# PAGE EXCERPT
Confusion table / matrix
Different types of errors and correct decisions
In this section, we’ll discuss the confusion matrix, a vital tool for evaluating the performance of binary classification models. The confusion matrix allows us to examine the various errors and correct decisions made by our model.
As we’ve previously discussed, class imbalance can significantly impact the accuracy metric. To address this issue, we need alternative evaluation methods that provide a more comprehensive view of our model’s performance.
The confusion matrix breaks down the model’s predictions into four categories:
- True Positives (TP): These are cases where the model correctly predicted the positive class (churning customers).
- True Negatives (TN): These are cases where the model correctly predicted the negative class (non-churning customers).
- False Positives (FP): These are cases where the model incorrectly predicted the positive class when the true class was negative. This is also known as a Type I error.
- False Negatives (FN): These are cases where the model incorrectly predicted the negative class when the true class was positive. This is also known as a Type II error.

# GIVEN PROBLEM 1
Do these statements agree with the confusion matrix section? For each, answer yes or no and quote the words from the text that decide it.
(a) A false positive is also called a Type II error.
(b) In this section, the positive class stands for churning customers.
(c) The confusion matrix sorts the model's predictions into three categories.
# GIVEN PROBLEM 2
Can you transcribe, character for character, the passage of the confusion matrix section that opens with the words containing "Confusion table /" and closes with "our model’s performance."?

# MATERIAL PROVIDED
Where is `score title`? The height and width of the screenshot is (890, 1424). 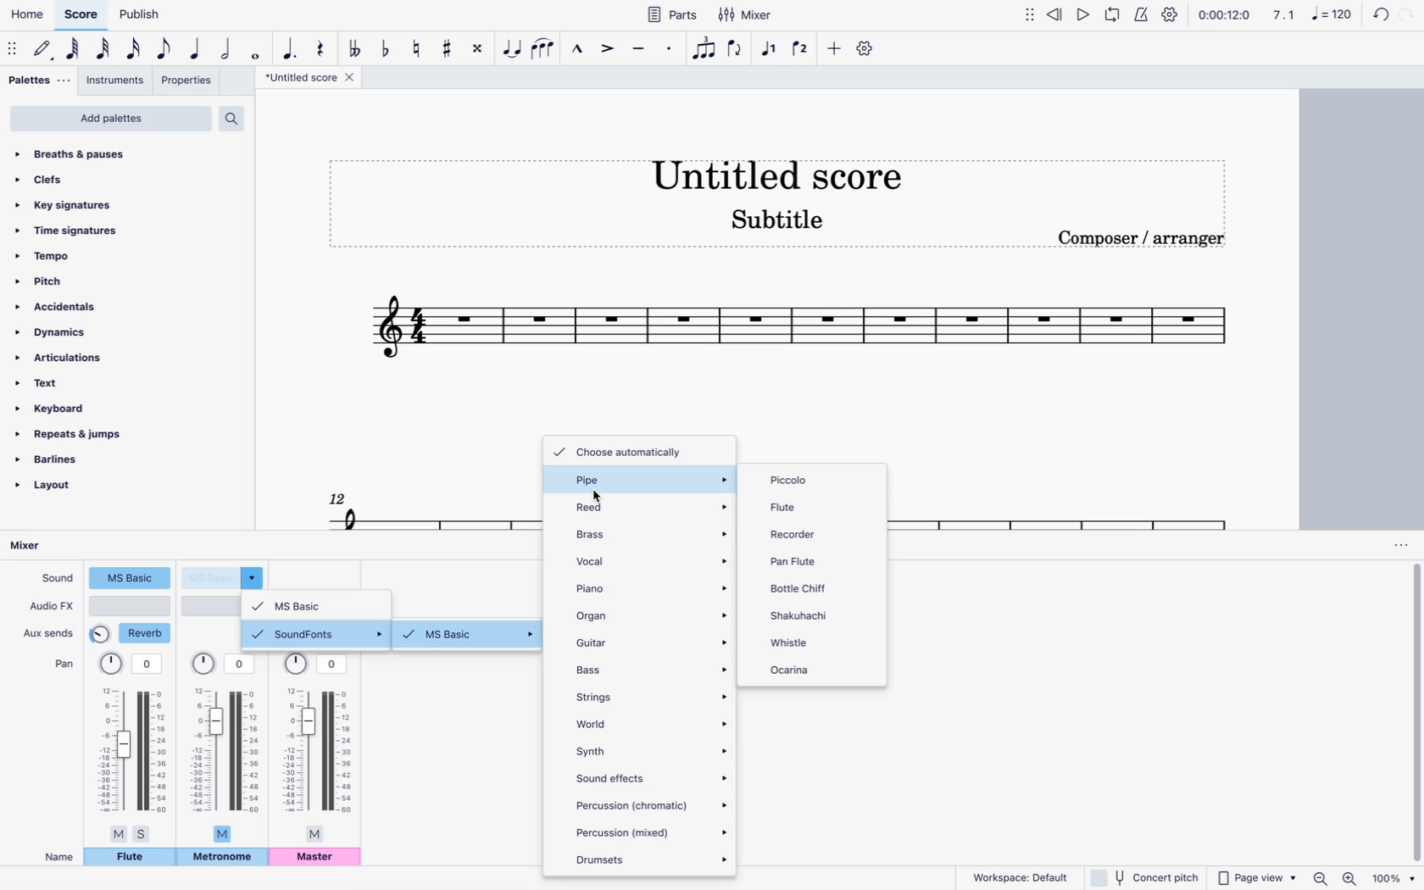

# TASK OUTPUT 1
(a) No: "This is also known as a Type I error."
(b) Yes: "the model correctly predicted the positive class (churning customers)"
(c) No: "The confusion matrix breaks down the model’s predictions into four categories"

# TASK OUTPUT 2
Confusion table / matrix
Different types of errors and correct decisions
In this section, we’ll discuss the confusion matrix, a vital tool for evaluating the performance of binary classification models. The confusion matrix allows us to examine the various errors and correct decisions made by our model.
As we’ve previously discussed, class imbalance can significantly impact the accuracy metric. To address this issue, we need alternative evaluation methods that provide a more comprehensive view of our model’s performance.